Whenever an event sells out in record time like the 2011 Worldwide Developer’s Conference just did, one always wonders why event organizers didn’t see this coming and expand as necessary. But when looking to expand an event such as WWDC, there are a number of factors that Apple has to consider before taking that step.
Location: Moscone West in San Francisco
San Francisco’s Moscone Center can certainly accommodate more than the traditional 5,000 attendees normally allotted at WWDC. Apple could decide to make use of the full convention center and take over both the North and South venues as well. But location is not the issue. In fact, if it were, relocating to a location like Las Vegas could potentially accommodate all of Apple’s registered developers (were each to buy a ticket) without issue.
So if keeping things small and confining the conference to just 5,000 attendees is what Apple has determined is key to puling off a successful conference, then perhaps simulcasting to multiple locations or repeating the event in various regions of the world is a better way to deal with increased demand. This makes perfect sense in the entertainment business, where entertainers are looking to maximize time spent in front of fans. But WWDC is not about entertainment, and as much as Apple would like to spend more time with developers, it’s not nearly as easy to do remotely.
Speakers: Apple Engineers
That leaves just one scarce resource as the true reason Apple can’t afford to expand the WWDC to accommodate more developers. The presentations and materials that are showcased at WWDC are of the highest quality (speaking from personal experience). Each presentation is lead by an Apple Engineer. During WWDC 2010, one of the presenters had a live demonstration that started going badly, and the presenter started to choke. Within minutes a second presenter stepped up and took over an alternate demonstration and the topic proceeded on schedule without anyone walking away feeling like they’d missed out on something. In other words, Apple puts the same time and energy in its conference at it does it products, and that becomes much harder to do once you start playing with size.
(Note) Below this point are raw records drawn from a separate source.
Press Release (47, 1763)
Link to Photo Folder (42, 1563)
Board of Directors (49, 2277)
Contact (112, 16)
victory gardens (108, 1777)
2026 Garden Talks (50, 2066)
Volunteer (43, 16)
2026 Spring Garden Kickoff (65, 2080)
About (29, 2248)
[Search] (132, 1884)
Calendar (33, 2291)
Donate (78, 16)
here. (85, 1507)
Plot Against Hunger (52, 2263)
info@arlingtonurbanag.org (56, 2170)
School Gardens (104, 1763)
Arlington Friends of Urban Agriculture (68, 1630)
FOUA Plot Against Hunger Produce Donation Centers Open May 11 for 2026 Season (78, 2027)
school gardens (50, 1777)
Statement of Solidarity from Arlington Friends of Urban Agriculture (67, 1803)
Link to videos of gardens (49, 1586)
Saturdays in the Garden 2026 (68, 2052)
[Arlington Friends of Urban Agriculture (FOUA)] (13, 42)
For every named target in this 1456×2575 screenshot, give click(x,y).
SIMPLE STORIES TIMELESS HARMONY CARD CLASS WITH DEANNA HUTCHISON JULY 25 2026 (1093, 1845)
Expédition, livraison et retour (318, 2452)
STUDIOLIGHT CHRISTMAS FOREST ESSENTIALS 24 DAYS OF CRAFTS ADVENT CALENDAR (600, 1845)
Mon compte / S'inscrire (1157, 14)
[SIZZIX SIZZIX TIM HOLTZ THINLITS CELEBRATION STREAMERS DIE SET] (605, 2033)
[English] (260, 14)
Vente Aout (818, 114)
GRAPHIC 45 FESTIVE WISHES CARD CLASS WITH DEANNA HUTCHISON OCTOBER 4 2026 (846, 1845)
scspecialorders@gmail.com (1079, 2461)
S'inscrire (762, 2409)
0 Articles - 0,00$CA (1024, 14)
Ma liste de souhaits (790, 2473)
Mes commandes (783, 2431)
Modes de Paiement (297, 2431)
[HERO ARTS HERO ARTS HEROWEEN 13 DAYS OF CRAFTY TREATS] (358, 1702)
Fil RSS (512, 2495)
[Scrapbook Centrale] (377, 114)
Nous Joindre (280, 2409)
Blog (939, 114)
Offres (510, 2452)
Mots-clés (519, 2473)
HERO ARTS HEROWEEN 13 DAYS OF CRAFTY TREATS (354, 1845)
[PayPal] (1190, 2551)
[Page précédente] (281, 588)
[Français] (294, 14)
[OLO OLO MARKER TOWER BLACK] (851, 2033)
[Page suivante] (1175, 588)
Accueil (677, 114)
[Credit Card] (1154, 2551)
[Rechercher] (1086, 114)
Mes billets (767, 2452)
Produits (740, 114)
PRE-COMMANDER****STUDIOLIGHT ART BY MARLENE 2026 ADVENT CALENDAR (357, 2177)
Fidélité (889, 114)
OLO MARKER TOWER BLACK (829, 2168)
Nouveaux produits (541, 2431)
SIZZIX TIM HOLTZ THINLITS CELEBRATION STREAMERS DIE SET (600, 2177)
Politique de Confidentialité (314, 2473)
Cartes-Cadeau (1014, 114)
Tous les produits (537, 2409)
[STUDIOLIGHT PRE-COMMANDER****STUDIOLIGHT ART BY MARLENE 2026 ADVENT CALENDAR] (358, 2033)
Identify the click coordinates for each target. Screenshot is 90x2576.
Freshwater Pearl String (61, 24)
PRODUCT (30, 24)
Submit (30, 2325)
Conclusion: WWDC 2012 Will Sell Out in Minutes
So long that Apple insists that the speakers at WWDC are all Apple Engineers and other product-related associates, then WWDC will continue to sell out in record time. Pulling off an annual conference of this quality, using the very staff you also depend on for your core business is a very expensive undertaking. The location will likely never change because of its proximity to the very resources (Apple employees) that make the conference a great success. It will also likely never be repeated in different locales, given Apple’s relentless release schedules for its products (taking time out for conferences threatens this schedule). The only opportunity would be to possibly simulcast the event around the world, and such event ever occurring at this scale in multiple locations worldwide would also be difficult and costly to pursue — likely more so than the ultimate reward would merit. So be prepared to be close to an internet connection in 2012, because WWDC ticket sales are likely to break records yet again next year, because Apple isn’t likely to make big changes even in the face of strong demand.